Dedication to Bob “Catman” Ingerson
– Shirley Carpenter
We proud to dedicate this website in the memory of our friend and fellow snowmobiler, Bobby Ingerson. There is no one who did more for the sport of snowmobiling here in Northern New York than Bobby. He almost single-handedly organized the Thousand Islands Snowmobile Club and served on its board in a leadership role from day one until the day he died.
There wasn’t any task too overwhelming for Bobby. If there was trail work to be done, Bobby was always there to do it. Driving stakes, building bridges, running equipment- Bobby was always there ready and willing to do whatever was needed to get the job done. Many, many times he would ride his sled all day, and then he would go out again and run the groomer on the trails at night. The tales he told of all of the adventures are legendary. Not only was he willing to work hard himself, bet because of his interest and enthusiasm, others were willing to get involved as well. He was never alone out there on the trails because he spent hours on the telephone encouraging people to get out there and lend a hand. His work didn’t stop with the actual physical labor on the trails either. If there was a hesitant or irate land owner to deal with, Bob was there either in person or on the phone, smoothing the way and winning friends for the club. In addition to all of his work on the trails, I think that Bob was involved in every fundraiser that the club ever had. I don’t know if anyone ever kept track, but I do know that Bobby must have sold thousands of dollars worth of raffle tickets every year. He not only sold the tickets, but he was also instrumental in procuring the prizes and organizing the drawings. His work did not stop with trail building and fundraising but also included attending meetings on the local, county, and state level. Throughout his efforts, our club has gained the respect of other groups in our area and throughout the state. Largely because of this, we have been successful in receiving grant money which we have used to purchase equipment and improve trails.

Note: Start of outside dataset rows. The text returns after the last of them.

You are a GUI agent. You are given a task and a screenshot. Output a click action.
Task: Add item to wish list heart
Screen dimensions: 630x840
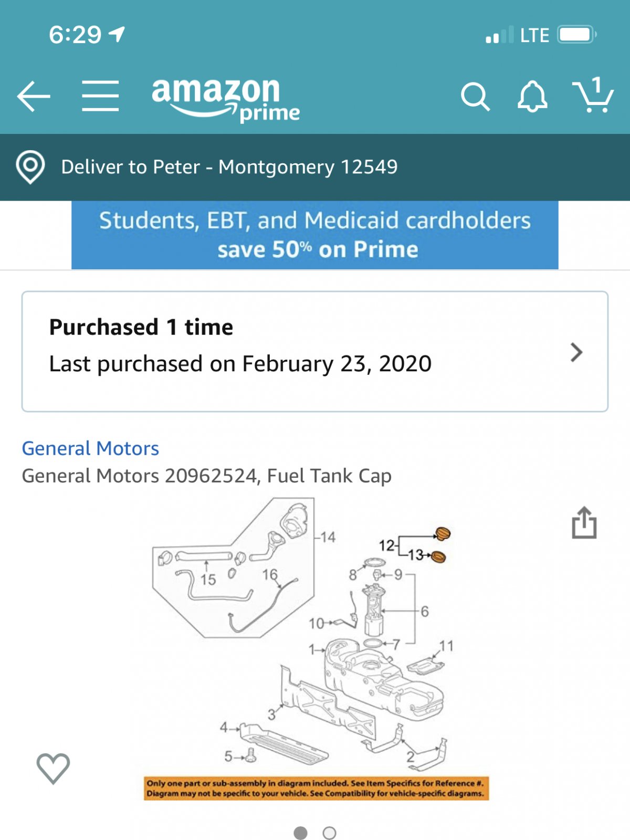53,769
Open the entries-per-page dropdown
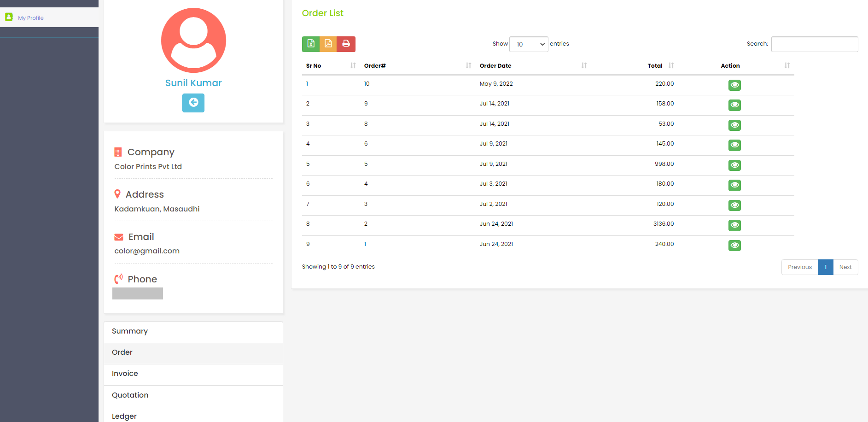 (529, 44)
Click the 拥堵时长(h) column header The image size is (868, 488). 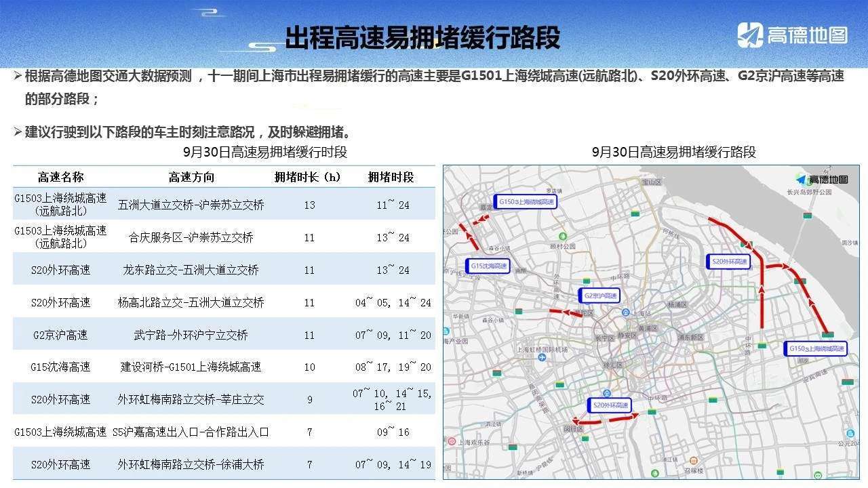click(x=309, y=177)
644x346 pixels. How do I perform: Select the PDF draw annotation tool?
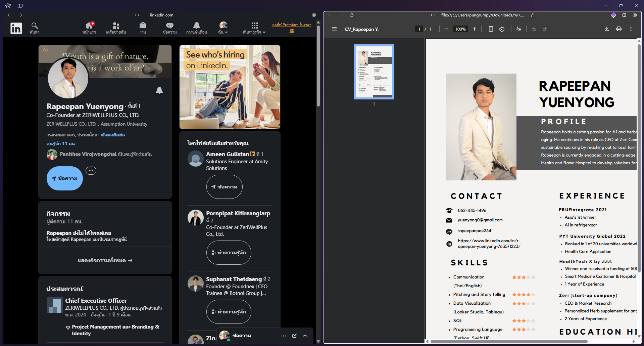518,29
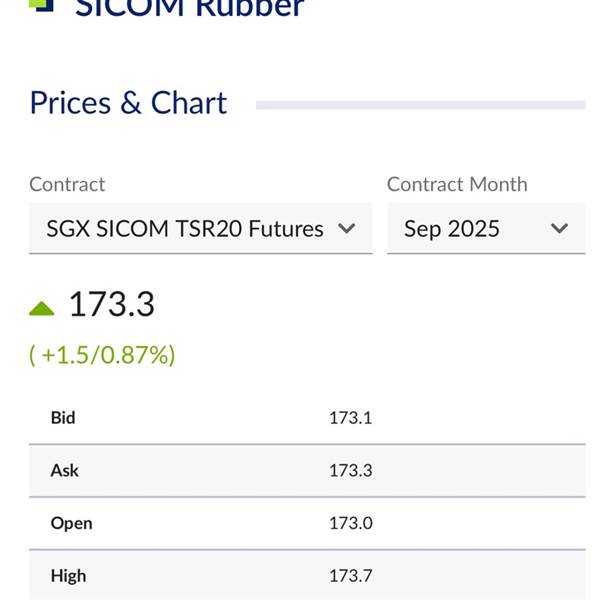Image resolution: width=600 pixels, height=600 pixels.
Task: Select the Ask row label
Action: pyautogui.click(x=65, y=470)
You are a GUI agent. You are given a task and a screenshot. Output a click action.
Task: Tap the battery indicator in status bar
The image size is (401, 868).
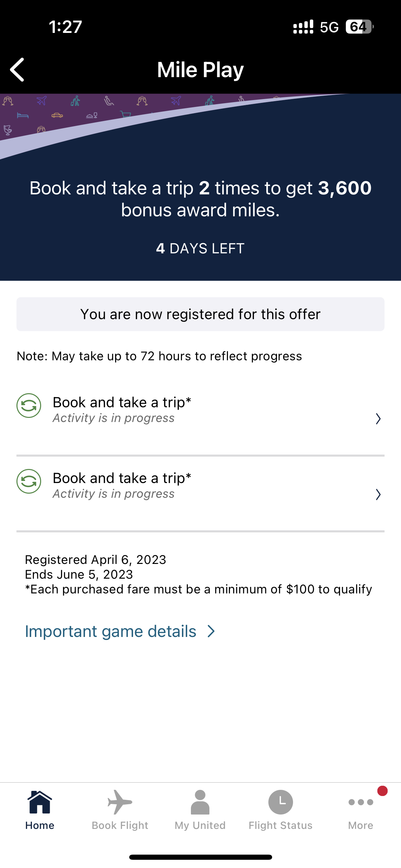[x=359, y=27]
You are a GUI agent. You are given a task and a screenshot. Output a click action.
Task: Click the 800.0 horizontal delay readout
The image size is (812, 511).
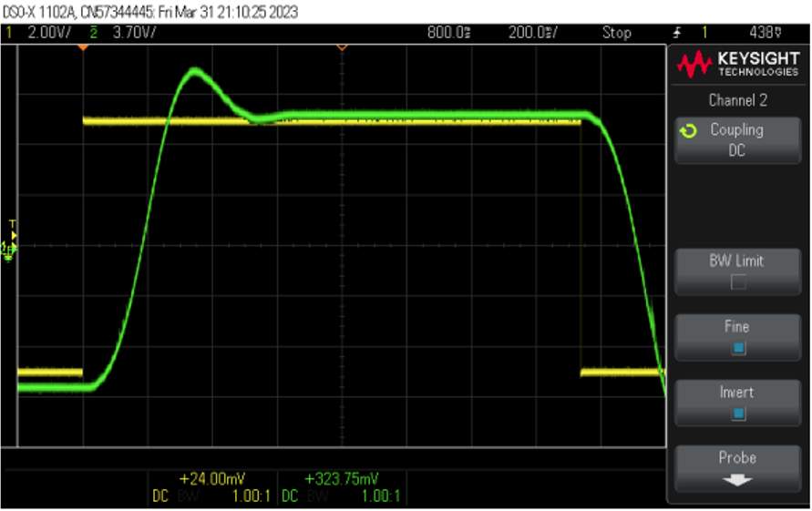(x=448, y=33)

You know that Bob wasn’t always the “Catman Bob” that we are remembering so fondly here today. I can remember going on a ride with Bob when he was driving his first snowmobile, a big orange-color Ariens, which I called the showblower because as far as I knew at the time, snowblowers were the only thing that Ariens made. But it didn’t take Bob long to discover Arctic Cat, and I guess you all know the story from there on. That was a love affair that lasted for all the rest of his life. Bob rode those cars winter after winter, mile after mile, and he never stopped talking about them winter and summer. His machines were always shiny, new, and well maintained, and, of course, he always had the best trailers and equipment to go along with them as well as the latest in leather suits, helmets, and gloves. When I picture Bob in my mind today, I see him standing there on the trail next to Connie in his leather Arctic Cat suit, all ready to jump on that sled and lead us all down a trail or equally ready to rescue me from the side of a mountain as he did once out in Yellowstone. And so it is my hope and prayer as we dedicate this memorial here today that the Lord may bless us and keep us, make his face shine upon us, give us peace and that Bob may be riding along forever on a freshly groomed trail.